Fuels: Ethanol
Argonne National Laboratory's emissions modeling tool, GREET, (Greenhouse Gases, Regulated Emissions, and Energy Use in Transportation), calculates the life cycle GHG emissions from ethanol to be 38 percent lower than that of petroleum diesel. For methanol, life cycle emissions are moderately higher. As with biodiesel, the emissions savings for corn-based ethanol results from the assumed re-absorption of CO2 by the growth of the following year's feedstock crop. The lower energy content of ethanol, however, coupled with its high cost, have inhibited widespread adoption of ethanol technology.
The Los Angeles MTA, while citing numerous mechanical difficulties stemming from corrosive nature of ethanol and frequent engine failures, found ethanol's lower on-the- road efficiency the most serious strike against it. "Ethanol was strangling the agency," according to LA's John Drayton. "We were paying more for the fuel and getting less mileage."
After a period of demonstration programs ending in the late 1990's, no transit buses using alcohol fuels such as ethanol or methanol were manufactured in 1999, and there are few indications that alcohol fuels will become the market preference for AFV buses at any time in the near future. Although capital costs are greater for CNG buses, several factors weigh heavily in favor of natural gas and against the alcohol fuels: the lack of a well developed distribution infrastructure for the alcohols, and their higher market cost.
A number of cities ran demonstration programs with ethanol or methanol buses in the 1990's: Minneapolis, Peoria, and Los Angeles ran ethanol buses, while New York City and Miami tested methanol buses. Dana Lowell of New York's MTA calls the agency's experiment with methanol "a total disaster," and compares it with the outcome of a similar program in Los Angeles.

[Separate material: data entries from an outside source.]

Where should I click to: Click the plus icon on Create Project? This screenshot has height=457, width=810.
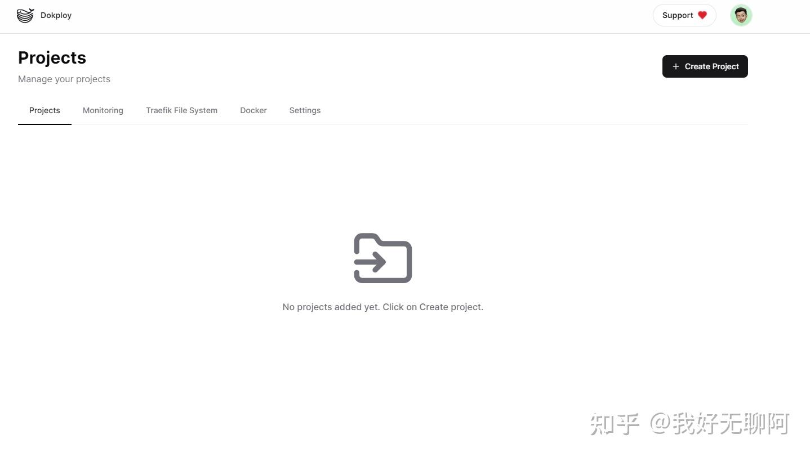pyautogui.click(x=675, y=66)
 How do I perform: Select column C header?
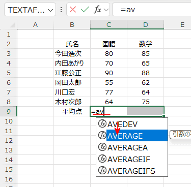coord(108,25)
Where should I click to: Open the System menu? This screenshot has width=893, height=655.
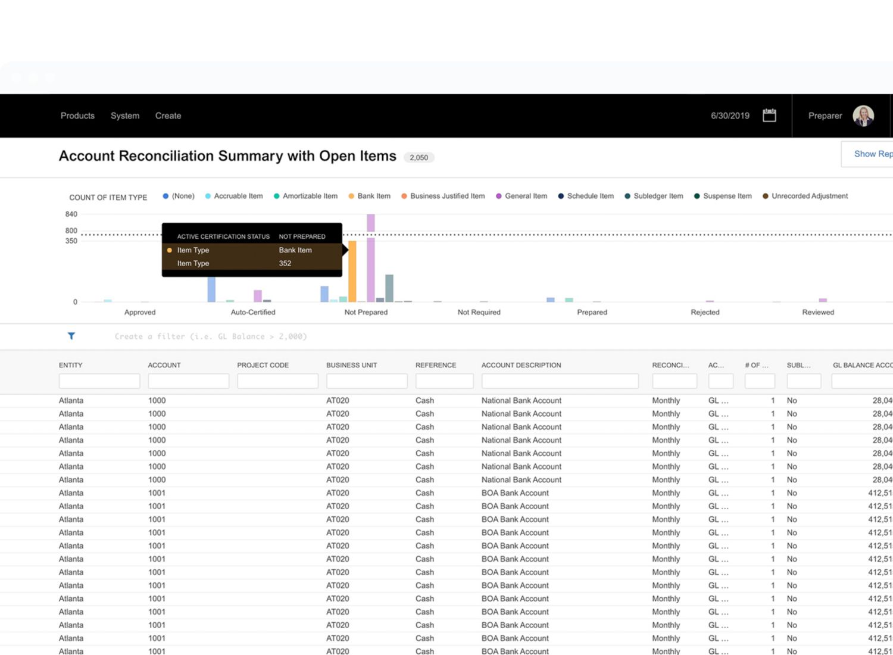coord(125,116)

In the early 1990's, when New York ran the program, according to Lowell, methanol engines were prohibitively expensive, hard to get a hold of, and too difficult to maintain.

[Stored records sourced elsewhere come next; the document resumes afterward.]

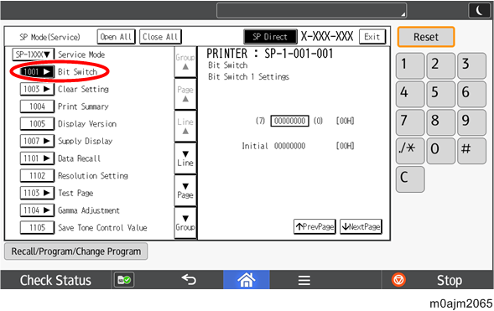494x311 pixels.
Task: Tap the Group down arrow button
Action: point(185,223)
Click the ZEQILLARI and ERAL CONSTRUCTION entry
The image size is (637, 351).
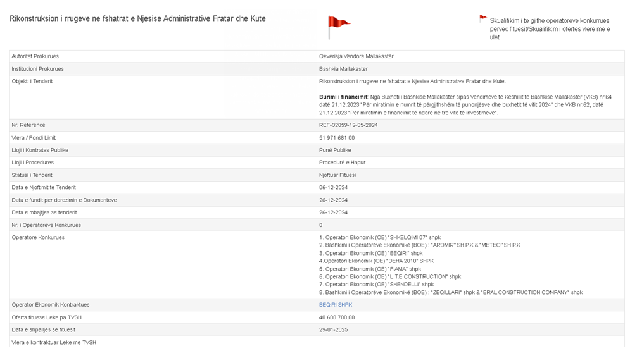(450, 293)
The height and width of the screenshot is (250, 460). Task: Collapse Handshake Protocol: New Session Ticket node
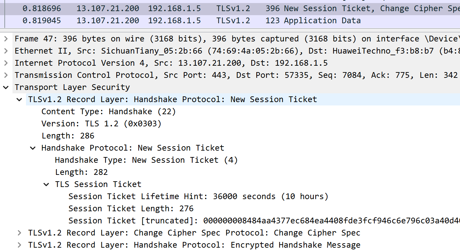[x=33, y=148]
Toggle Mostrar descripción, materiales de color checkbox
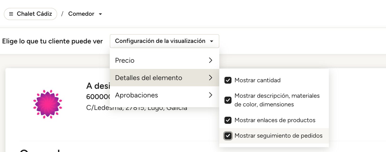Image resolution: width=386 pixels, height=152 pixels. tap(228, 100)
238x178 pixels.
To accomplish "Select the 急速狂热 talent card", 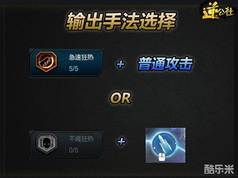I will click(x=66, y=63).
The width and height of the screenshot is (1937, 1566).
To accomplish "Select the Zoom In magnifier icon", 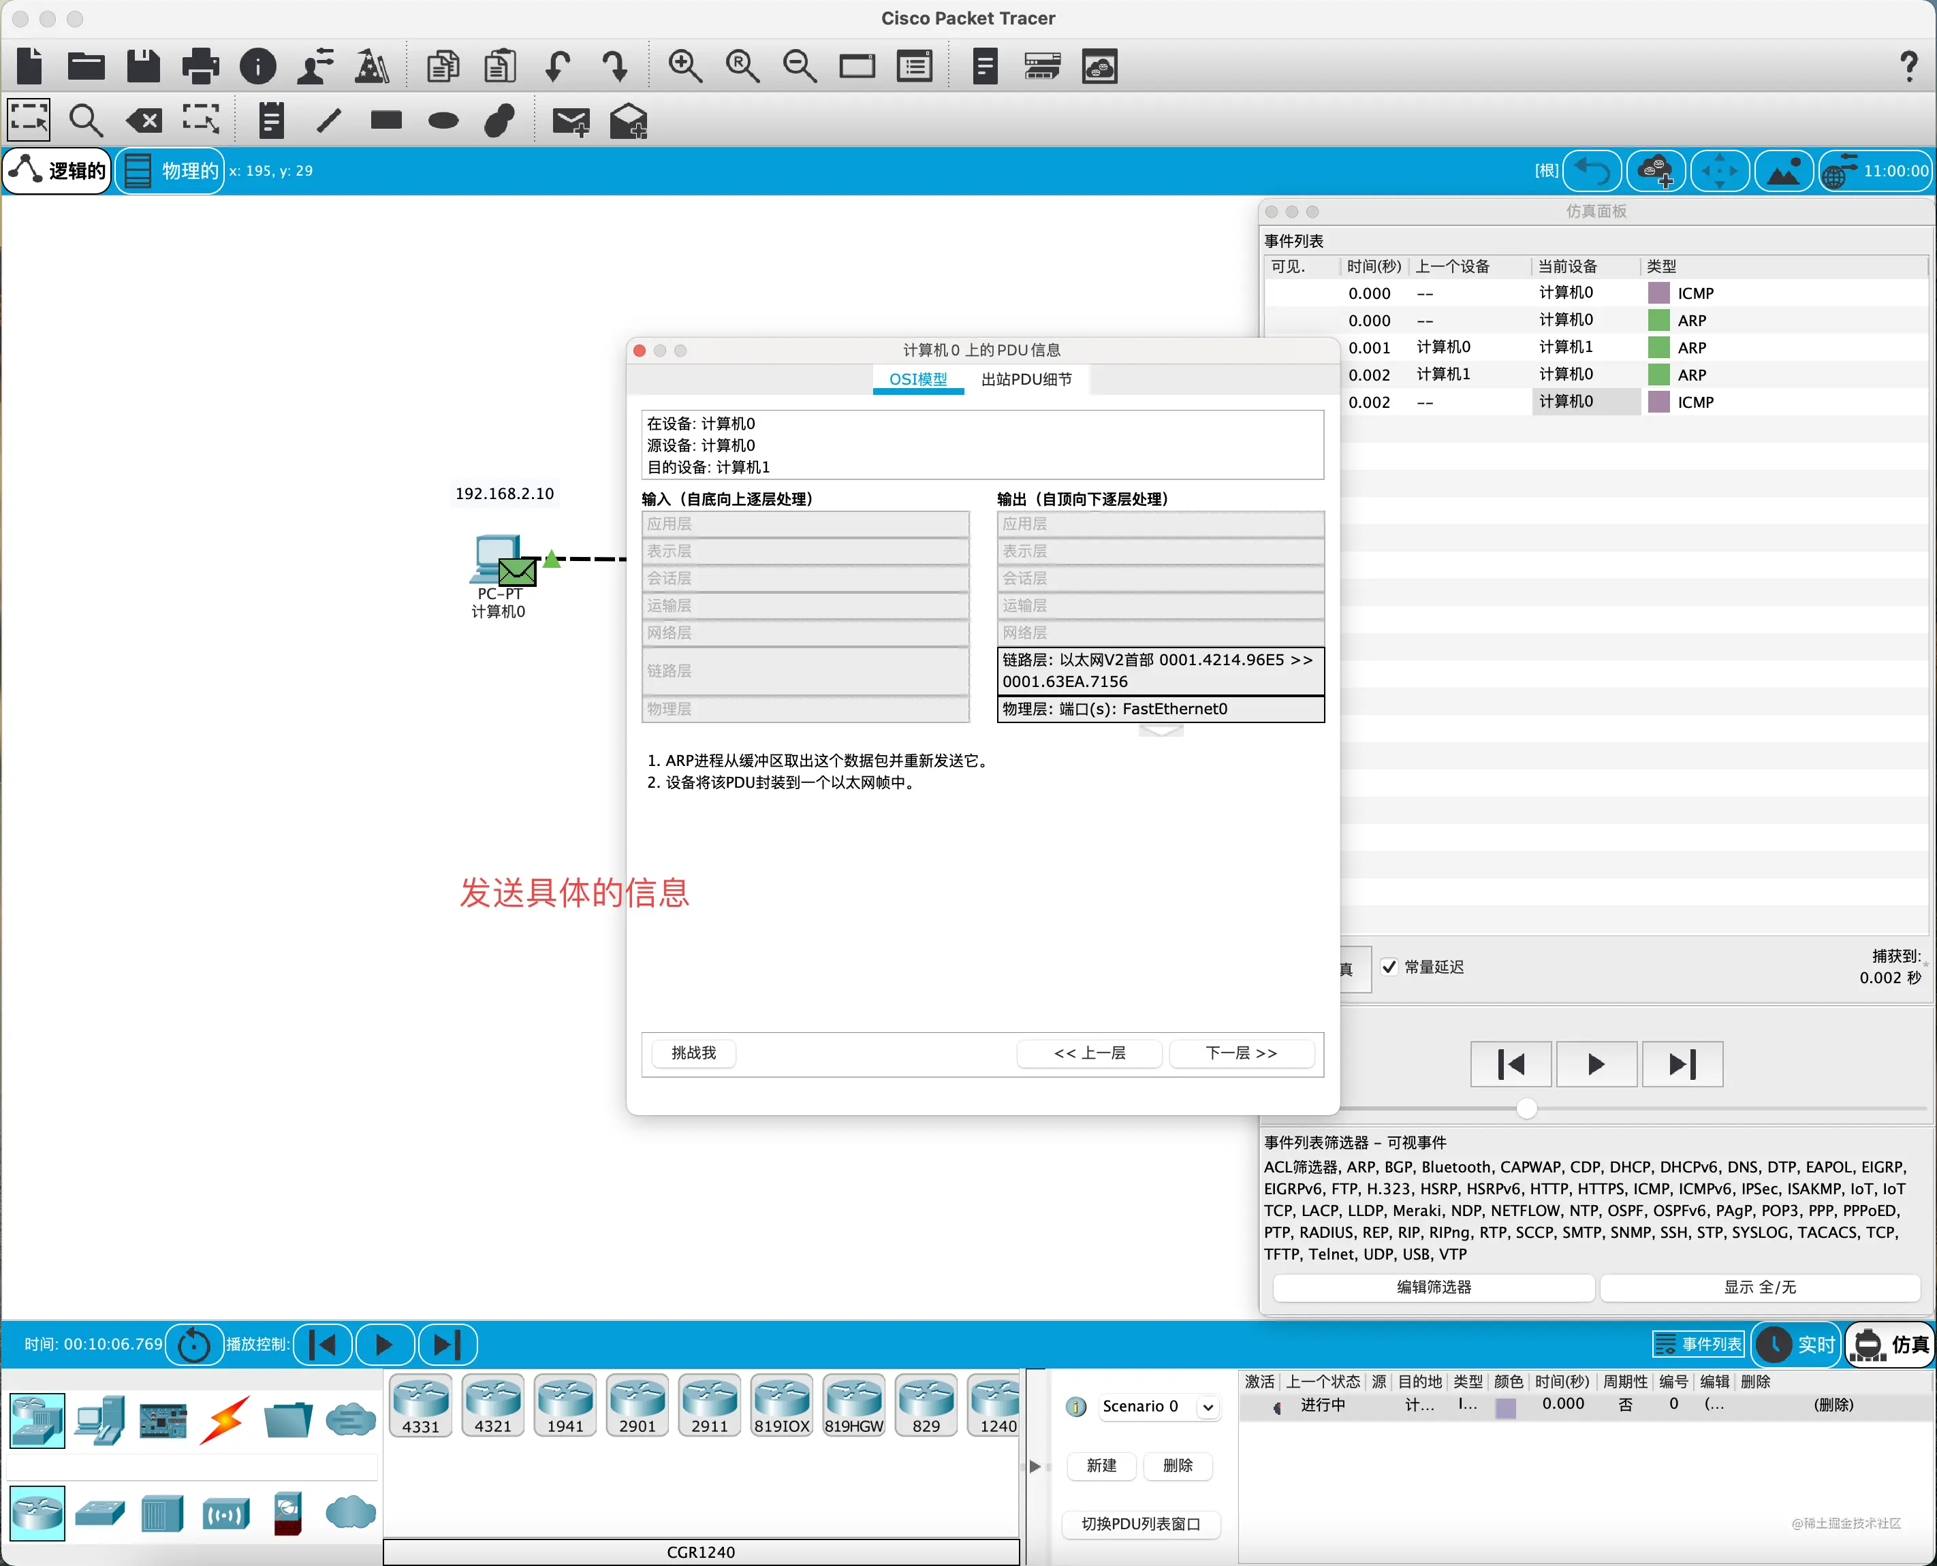I will (x=685, y=66).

While evaluations of performance vary somewhat from one transit agency to another, (Peoria, for example cited no notable maintenance problems) those interviewed for this report agree that the cost of running buses on either alcohol fuel was a significant disincentive to continuing the program.
At the time of Peoria's program (1992-1998), ethanol cost 18¢ more than diesel on a per mile basis. At the time of Los Angeles' program (1989-1997), ethanol cost 35¢ more. Higher costs, in these cases, are incurred in the production process, and in the lower energy content of alcohol-based fuels, which results in higher total fuel consumption. Despite ethanol's greenhouse gas advantages, mechanical difficulties and high costs make it an unlikely resource in the effort to reduce vehicular emissions.
More...
Click here for links to AFV Funding Information.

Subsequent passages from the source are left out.